## PROBLEM
Give the entries again exactly. Skip the pictures.

## ENTRIES SUPPLIED
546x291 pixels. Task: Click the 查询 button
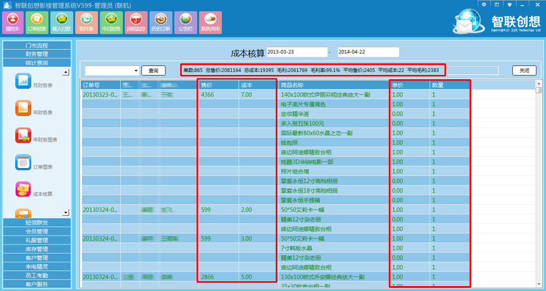coord(153,71)
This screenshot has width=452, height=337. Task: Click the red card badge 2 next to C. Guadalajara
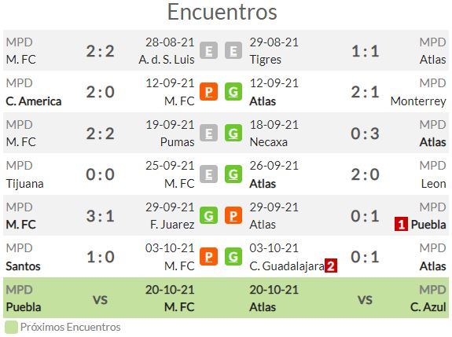point(331,266)
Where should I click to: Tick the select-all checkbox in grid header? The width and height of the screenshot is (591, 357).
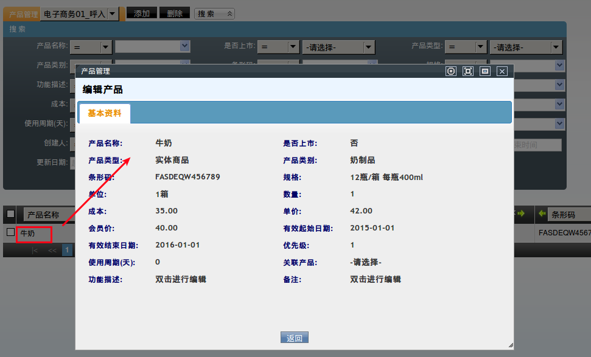[10, 214]
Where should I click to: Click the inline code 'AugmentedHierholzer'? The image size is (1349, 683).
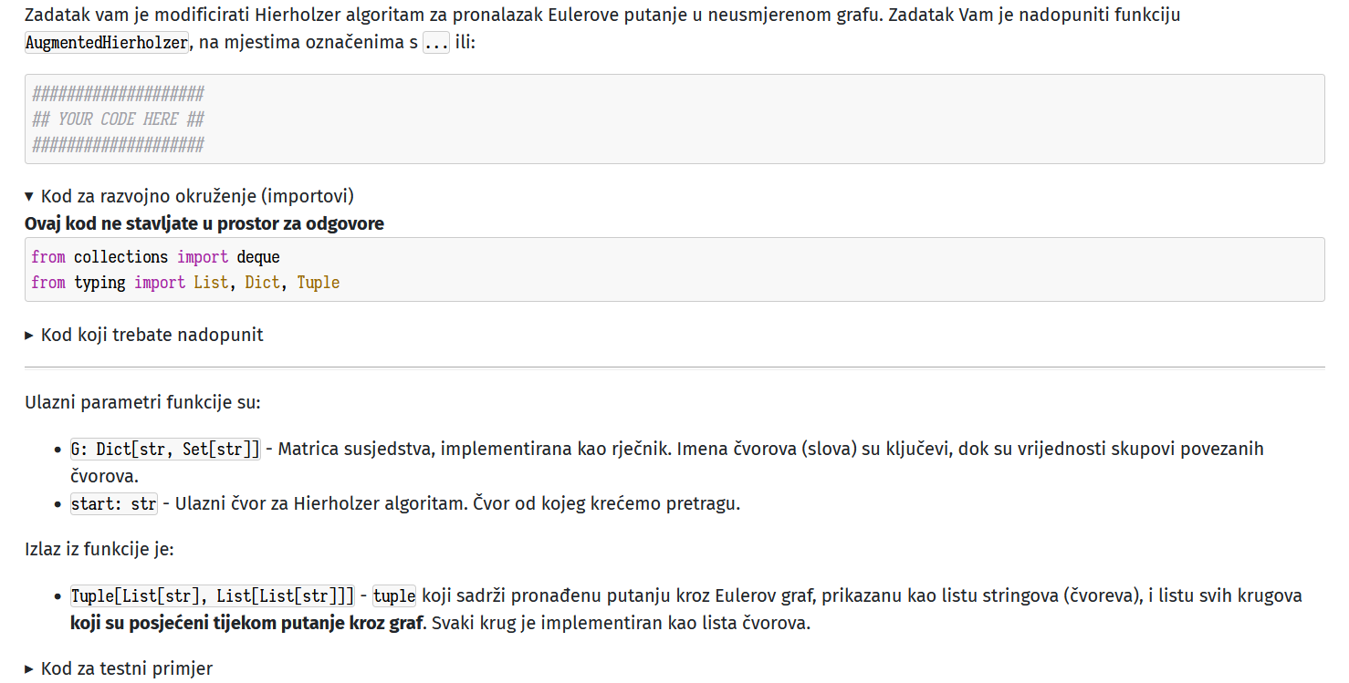107,43
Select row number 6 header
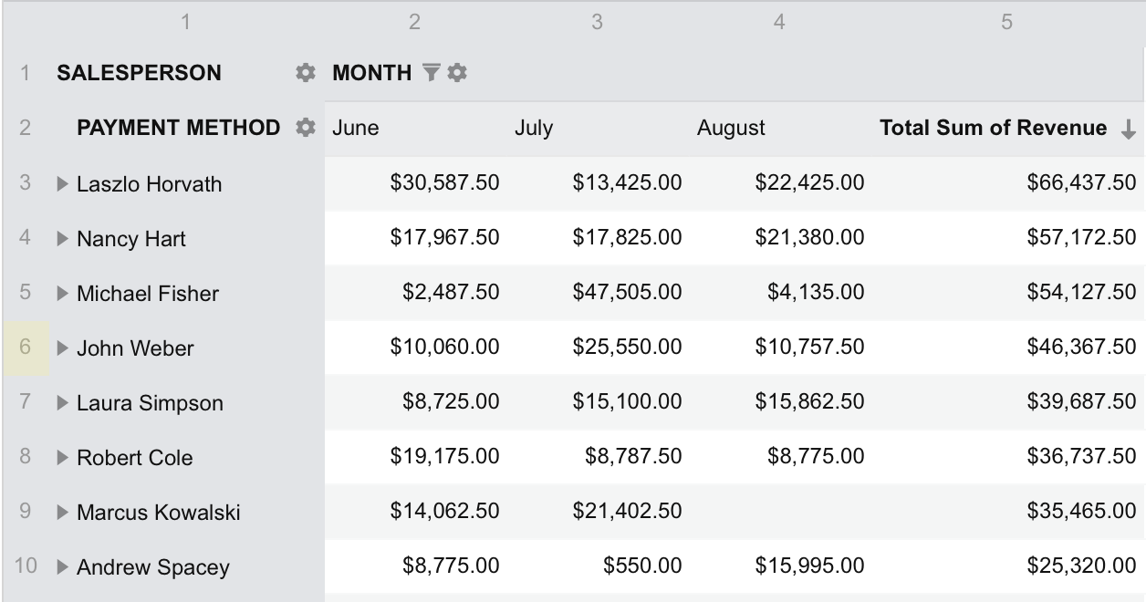Screen dimensions: 1146x602 tap(26, 348)
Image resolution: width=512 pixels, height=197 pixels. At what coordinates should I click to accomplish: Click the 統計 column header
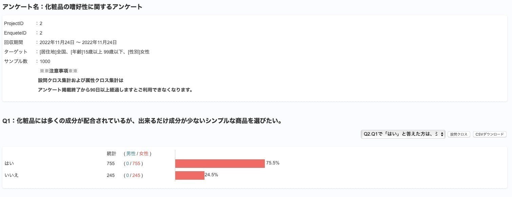coord(111,153)

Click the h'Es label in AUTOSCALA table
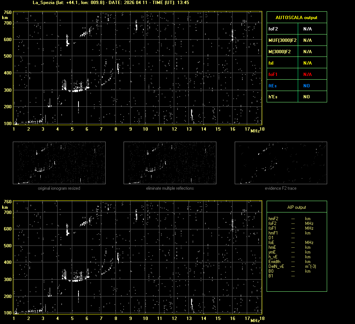[273, 97]
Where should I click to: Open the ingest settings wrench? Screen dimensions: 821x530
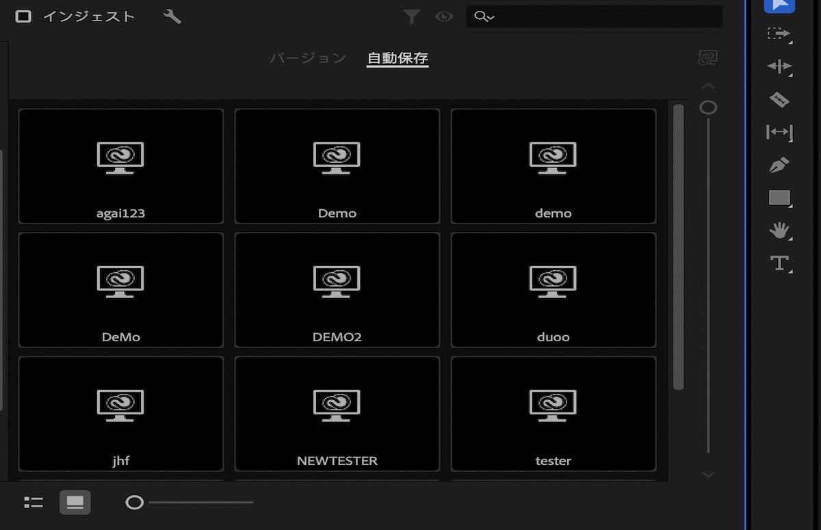tap(172, 16)
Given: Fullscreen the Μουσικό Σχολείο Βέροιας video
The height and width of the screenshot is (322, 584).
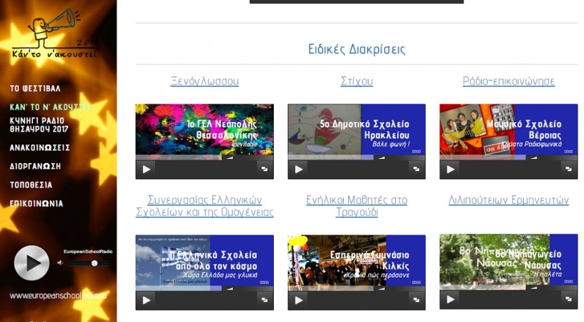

## WRITTEN REPLY
546x291 pixels. Task: Click the 查询 button
coord(153,71)
This screenshot has width=452, height=337. Task: Click the red card badge 2 next to C. Guadalajara
point(331,266)
Where should I click to: Tick the select-all checkbox in grid header? The width and height of the screenshot is (591, 357).
[10, 214]
Where should I click to: Click the inline code 'AugmentedHierholzer'? The image size is (1349, 683).
107,43
Select row number 6 header
Screen dimensions: 1146x602 tap(26, 348)
Image resolution: width=512 pixels, height=197 pixels. At what coordinates should I click to accomplish: Click the 統計 column header
coord(111,153)

Click the h'Es label in AUTOSCALA table
[273, 97]
Where should I click to: Open the ingest settings wrench? Screen dimensions: 821x530
tap(172, 16)
Given: Fullscreen the Μουσικό Σχολείο Βέροιας video
The height and width of the screenshot is (322, 584).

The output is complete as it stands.